Start of INFORMATION PROVIDED
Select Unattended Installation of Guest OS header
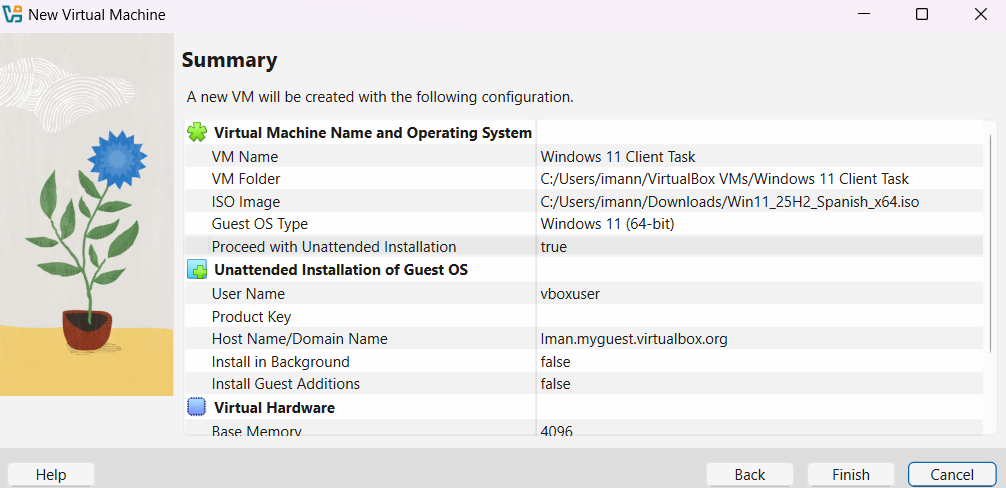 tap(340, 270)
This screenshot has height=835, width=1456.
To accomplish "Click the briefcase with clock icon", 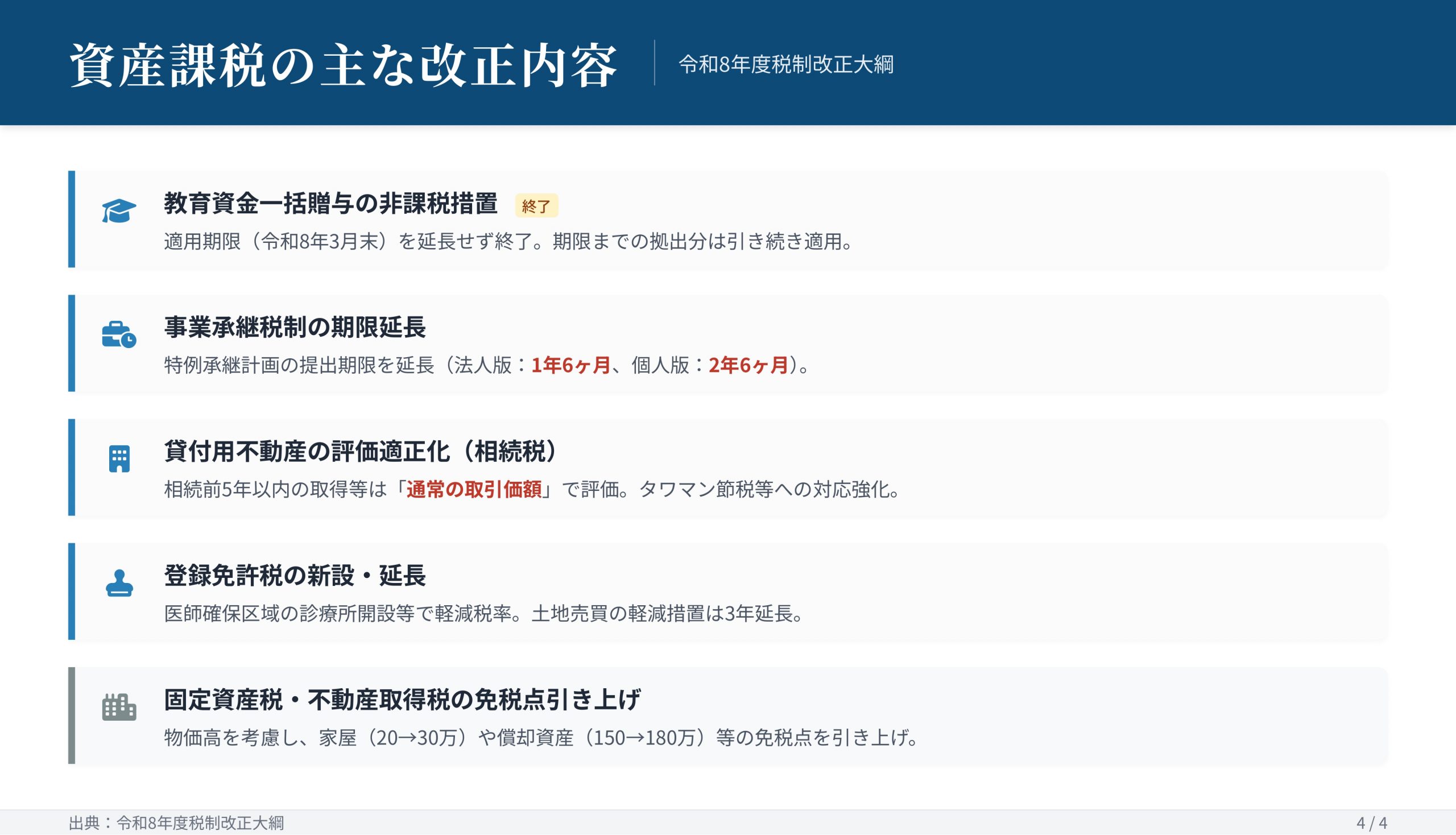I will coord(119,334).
End of INFORMATION PROVIDED
Start of INFORMATION PROVIDED
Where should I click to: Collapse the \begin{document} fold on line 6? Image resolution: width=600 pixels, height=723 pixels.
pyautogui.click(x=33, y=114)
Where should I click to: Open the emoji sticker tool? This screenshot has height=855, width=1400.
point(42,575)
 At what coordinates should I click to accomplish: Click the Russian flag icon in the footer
End of INFORMATION PROVIDED
**SHORT PROBLEM:** Quote the entries word for word, starting with the line that contains "Where should I click to: Collapse" and going on through the line that contains "At what coordinates".

**SOLUTION FOR THIS TASK:**
Where should I click to: Collapse the \begin{document} fold on line 6? Image resolution: width=600 pixels, height=723 pixels.
pyautogui.click(x=33, y=114)
Where should I click to: Open the emoji sticker tool? This screenshot has height=855, width=1400.
point(42,575)
 At what coordinates should I click to accomplish: Click the Russian flag icon in the footer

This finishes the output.